Salah satu hal yang dibahas dalam buku ini adalah tentang menikah. Mengapa? Tren di dunia saat ini, millenial banyak yang tidak berminat untuk menikah. Di buku Millenials Kill Everything, Pak Siwo dan tim memaparkan hasil penelitian yang mereka dapatkan tentang kecenderungan ini. Menariknya, di acara ini, seseorang berusia 36 tahun mengaku memang tidak tertarik untuk menikah.

Bayangan akan keribetan untuk tinggal dalam satu rumah dengan orang lain. Belum lagi, banyak orang di sekelilingnya yang kehidupan rumah tangganya tidak harmonis. Kemudian bayangan betapa mahalnya membesarkan seorang anak juga menghantuinya dan membuatnya masih berfikir untuk menikah.

Menurutku ya, ini adalah bukti dari kekokohan ide dari buku Millenials Kill Everything. Di awal, aku menyangkal bahwa menikah menjadi hal yang dibunuh oleh millenial. Kampanye menikah muda sedang gencar-gencarnya dilakukan di media sosial, lho. Belum lagi yang poligami.
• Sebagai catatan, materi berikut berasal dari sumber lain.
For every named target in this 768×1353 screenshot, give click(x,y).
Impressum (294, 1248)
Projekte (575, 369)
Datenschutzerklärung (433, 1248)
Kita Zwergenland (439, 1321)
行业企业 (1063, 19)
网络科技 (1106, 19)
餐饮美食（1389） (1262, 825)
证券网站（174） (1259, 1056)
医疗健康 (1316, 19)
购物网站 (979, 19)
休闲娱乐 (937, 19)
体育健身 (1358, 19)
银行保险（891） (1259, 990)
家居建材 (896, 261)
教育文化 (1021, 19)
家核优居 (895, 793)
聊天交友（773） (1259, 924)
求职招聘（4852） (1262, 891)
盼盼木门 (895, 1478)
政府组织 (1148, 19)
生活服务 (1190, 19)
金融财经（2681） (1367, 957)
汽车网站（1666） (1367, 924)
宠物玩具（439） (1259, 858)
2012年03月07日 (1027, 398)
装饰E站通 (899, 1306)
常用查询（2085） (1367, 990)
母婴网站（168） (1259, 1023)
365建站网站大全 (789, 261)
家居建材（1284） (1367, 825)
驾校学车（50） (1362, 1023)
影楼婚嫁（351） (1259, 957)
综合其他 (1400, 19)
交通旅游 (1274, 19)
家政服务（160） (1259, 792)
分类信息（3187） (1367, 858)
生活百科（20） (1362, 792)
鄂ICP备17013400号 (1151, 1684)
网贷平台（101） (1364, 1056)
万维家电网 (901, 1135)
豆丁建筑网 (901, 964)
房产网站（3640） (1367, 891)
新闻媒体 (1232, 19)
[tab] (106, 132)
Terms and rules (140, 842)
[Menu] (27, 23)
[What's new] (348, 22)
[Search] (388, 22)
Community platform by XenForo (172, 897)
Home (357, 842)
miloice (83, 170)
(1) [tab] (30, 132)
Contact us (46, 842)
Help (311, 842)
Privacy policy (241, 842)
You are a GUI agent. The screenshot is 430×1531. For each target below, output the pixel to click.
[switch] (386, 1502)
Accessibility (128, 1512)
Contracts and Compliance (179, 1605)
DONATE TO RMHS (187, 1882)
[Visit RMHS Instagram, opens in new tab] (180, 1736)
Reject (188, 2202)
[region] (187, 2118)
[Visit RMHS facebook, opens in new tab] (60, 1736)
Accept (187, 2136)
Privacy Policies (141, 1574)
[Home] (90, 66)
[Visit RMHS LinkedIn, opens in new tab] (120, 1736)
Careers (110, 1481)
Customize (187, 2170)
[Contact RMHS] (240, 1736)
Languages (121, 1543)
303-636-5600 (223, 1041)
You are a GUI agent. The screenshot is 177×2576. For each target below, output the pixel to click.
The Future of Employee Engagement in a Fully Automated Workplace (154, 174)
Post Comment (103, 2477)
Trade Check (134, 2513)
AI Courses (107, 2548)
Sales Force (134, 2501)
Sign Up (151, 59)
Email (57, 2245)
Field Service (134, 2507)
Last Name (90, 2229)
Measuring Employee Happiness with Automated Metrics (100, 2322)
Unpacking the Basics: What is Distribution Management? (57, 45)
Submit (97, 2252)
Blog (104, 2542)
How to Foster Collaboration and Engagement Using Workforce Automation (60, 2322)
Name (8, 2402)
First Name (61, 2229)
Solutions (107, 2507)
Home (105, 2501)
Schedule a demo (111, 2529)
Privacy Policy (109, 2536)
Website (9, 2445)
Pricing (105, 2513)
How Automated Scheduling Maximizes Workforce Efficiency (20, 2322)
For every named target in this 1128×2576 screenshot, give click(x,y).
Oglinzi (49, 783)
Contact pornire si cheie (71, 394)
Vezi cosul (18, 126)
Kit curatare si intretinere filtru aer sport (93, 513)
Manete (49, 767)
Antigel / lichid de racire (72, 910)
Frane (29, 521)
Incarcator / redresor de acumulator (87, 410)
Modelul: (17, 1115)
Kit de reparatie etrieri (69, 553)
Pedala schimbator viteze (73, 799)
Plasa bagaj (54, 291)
Rasanya kok malah menikah itu menjadi tren di kalangan millenial. Namun, setelah mendengar pengakuan dari seorang peserta yang tidak tertarik dengan pernikahan itu, aku jadi punya pandangan lain.

Di awal cerita, Pak Siwo banyak memaparkan tentang ide. Menurutnya, tidak ada strategi khusus untuk menjadikan sebuah buku itu best seller kecuali buku tersebut memiliki ide-ide yang kokoh dengan sudut pandang yang unik.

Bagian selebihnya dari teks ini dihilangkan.